» **Stored records**:
— BEGIN —

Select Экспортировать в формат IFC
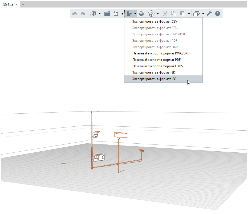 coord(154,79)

— END —
— BEGIN —

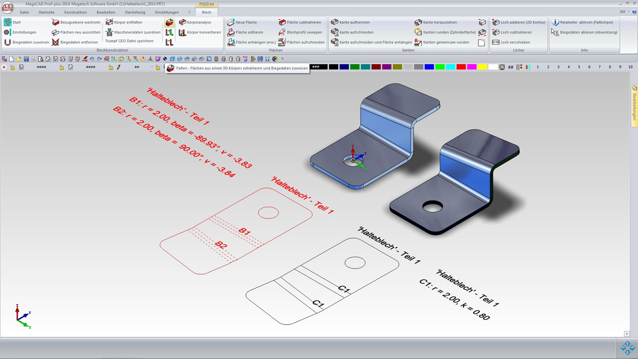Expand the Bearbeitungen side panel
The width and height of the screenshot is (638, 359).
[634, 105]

— END —

» **Task details**:
Filter the rows above and copy out each line that contains the string "width".

» **Answer for the task**:
The width and height of the screenshot is (638, 359).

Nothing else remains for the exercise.